For medical device manufacturers an efficient risk management is an important contribution to patient safety. In this respect, the Medical Device Regulation (MDR, ) as new European regulatory framework does not change this view. Article 10 (2) MDR does request an established, documented, implemented and maintained risk management system. Furthermore, the chapter I of the “Safety and Performance Requirements” in Annex I MDR highlights the term “risk” at several points (e. g. sections 1-5, 8, and 9).
Software as Medical Device
Either types of software as part of a medical device (embedded) and as medical device on its own (stand-alone) have to fulfil the above mentioned requirements. In addition, the European legislator defined some software-specific requirements in Annex I concerning possible risks:
- 14.2.(d): “Devices shall be designed and manufactured in such a way as to remove or reduce as far as possible: […] (d) the risks associated with the possible negative interaction between software and the IT environment within which it operates and interacts; […]”

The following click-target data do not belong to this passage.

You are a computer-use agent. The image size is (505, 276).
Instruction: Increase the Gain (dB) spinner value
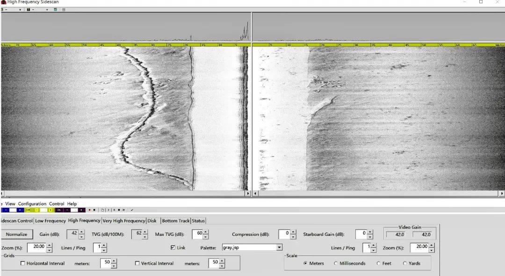tap(82, 232)
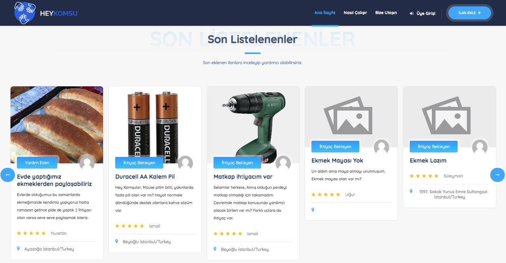Screen dimensions: 506x263
Task: Click location pin next to Ayazağa İstanbul
Action: (x=18, y=249)
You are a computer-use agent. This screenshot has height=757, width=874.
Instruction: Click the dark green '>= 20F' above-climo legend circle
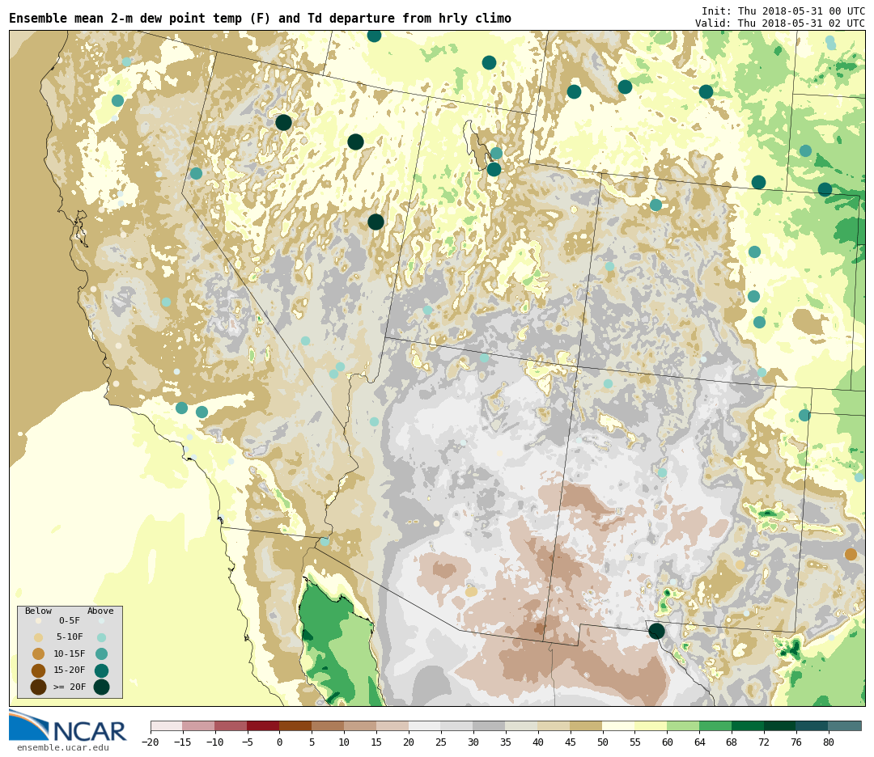point(101,687)
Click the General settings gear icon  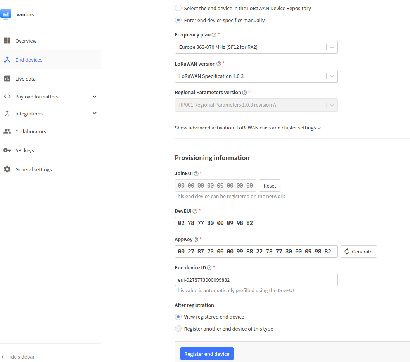[x=7, y=169]
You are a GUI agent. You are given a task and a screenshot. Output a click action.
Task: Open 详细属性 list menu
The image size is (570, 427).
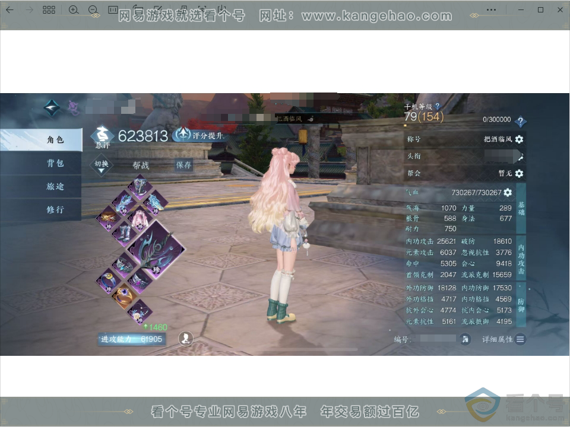(504, 339)
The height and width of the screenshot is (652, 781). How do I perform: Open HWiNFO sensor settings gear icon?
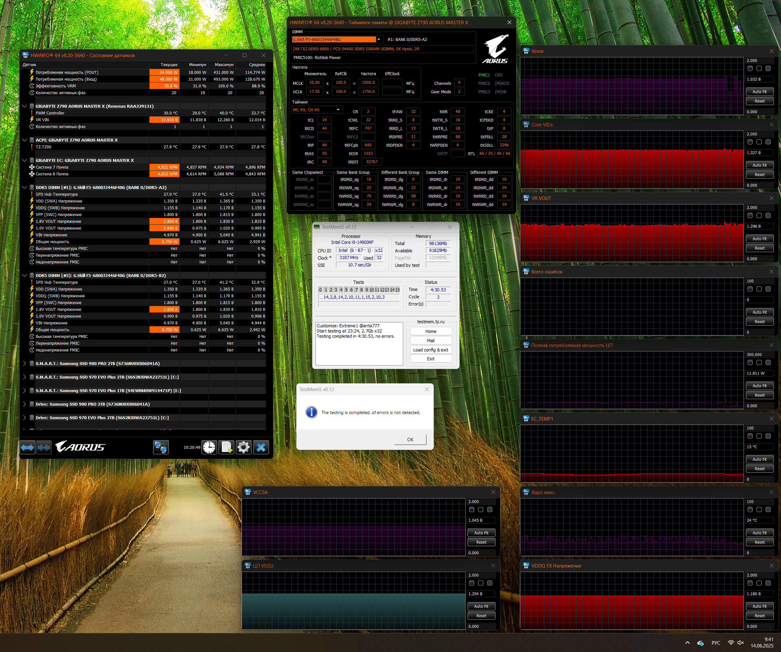(x=244, y=447)
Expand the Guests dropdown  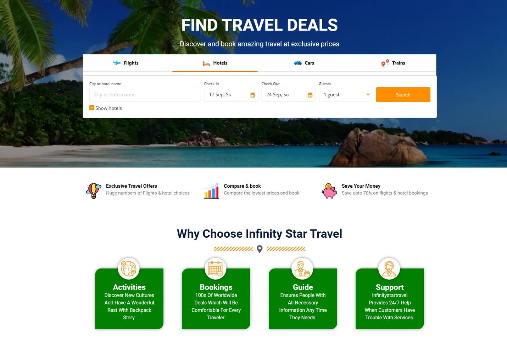[x=346, y=94]
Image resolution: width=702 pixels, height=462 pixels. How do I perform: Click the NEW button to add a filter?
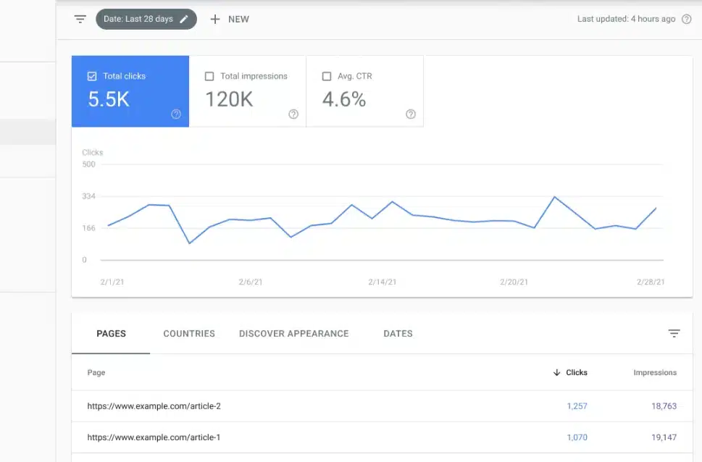230,19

- 17.1.: “Devices that incorporate electronic programmable systems, including software, or software that are devices in themselves, shall be designed to ensure repeatability, reliability and performance in line with their intended use. In the event of a single fault condition, appropriate means shall be adopted to eliminate or reduce as far as possible consequent risks or impairment of performance.”
- 17.2.: “For devices that incorporate software or for software that are devices in themselves, the software shall be developed and manufactured in accordance with the state of the art taking into account the principles of development life cycle, risk management, including information security, verification and validation.”
- 17.3.: “Software referred to in this Section that is intended to be used in combination with mobile computing platforms shall be designed and manufactured taking into account the specific features of the mobile platform (e.g. size and contrast ratio of the screen) and the external factors related to their use (varying environment as regards level of light or noise).”
- 17.4.: “Manufacturers shall set out minimum requirements concerning hardware, IT networks characteristics and IT security measures, including protection against unauthorised access, necessary to run the software as intended.”